The country’s fresh fruit basket for Christmas and New Year will be smaller and dearer, thanks to the unseasonal rains and the delayed winter. Also, a shortage of high-priced raw material will affect the fruit processing industry adversely. The incidence of pest attacks on most fruit crops has gone up due to unseasonal rain in October and November and the resultant humidity. Almost half of the strawberry crop in Mahabaleshwar, which grows about 80% of the country’s output, has been lost. “Rains have damaged half of the production from the first flowering, which comes into the market in December. We used to have clear weather in November. But this year, we had rain even in November and now in early December,” said Balasaheb Bhilare, president of All India Strawbeery Growers’ Association.

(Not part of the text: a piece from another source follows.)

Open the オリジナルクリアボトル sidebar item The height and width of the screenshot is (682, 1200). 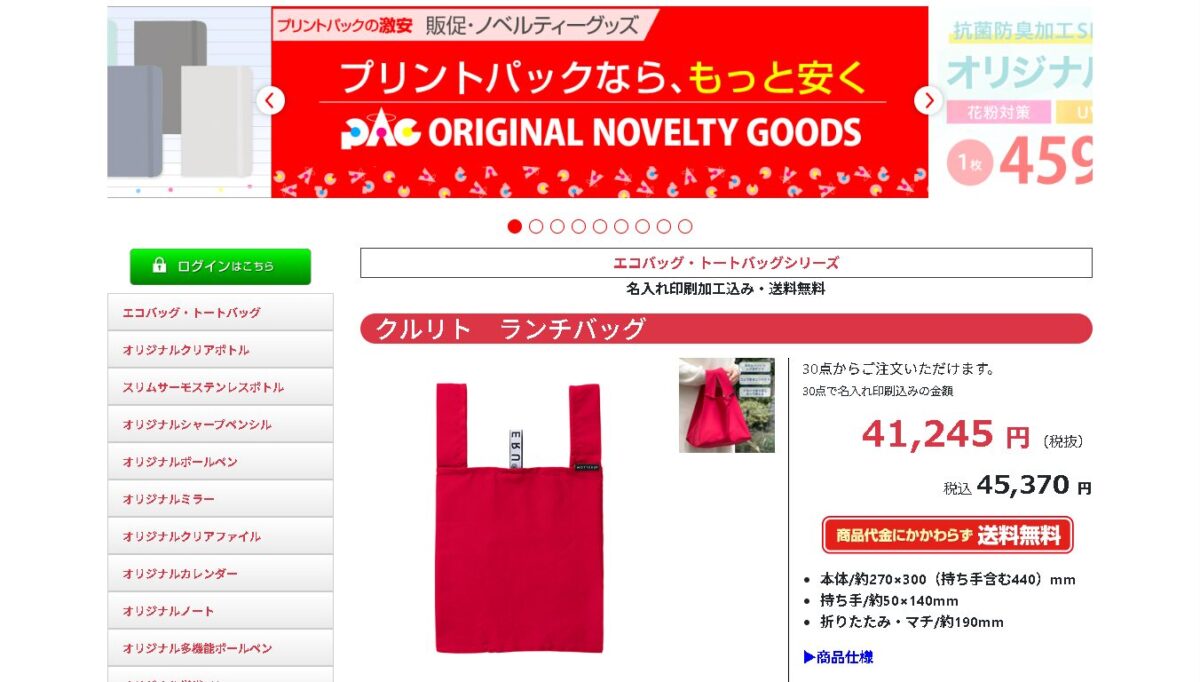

Sourcing the required quantity of raw material will be a challenge for the strawberry processing industry. “We may have to run the unit at lower capacity this year. I hope that the yield of the end-season crop in March and April will be good due to the late rainfall. Otherwise, we will have to pay more for procuring strawberries,” said Mayur Vora, chief executive officer of Mahabaleshwar-based Mapro Food Ltd. While Mr Vora declined to comment on the price scenario, indications are that the prices will go up. The delayed winter and heavy rainfall in the southern states of Tamil Nadu and Andhra Pradesh will also hit Mango production in the country.

“The raw mango crop will be late by at least a month this year. The prices, especially in Tamil Nadu and Andhra Pradesh, will be higher as the crop size may become small due to rainfall. But the crop in Gujarat and Maharashtra is good,” said TS Ahluwalia, chief operating officer of Mother’s Recipe, a national brand in the pickle industry. Mango production in Maharashtra is 50% less than that of normal season for the past two years. Mango processors from the state have already shifted their procurement base to neighbouring states.
Though the late winter is not good for mangoes, the Alphonso variety is unlikely to be much affected. “Late winter will mean that the mango crop will be late. But the Alphonso mango production will be at least double than that of the previous year,” said a senior scientist from Dr Balasaheb Savant Kokan Krishi Vidyapeeth, Dapoli, on condition of anonymity.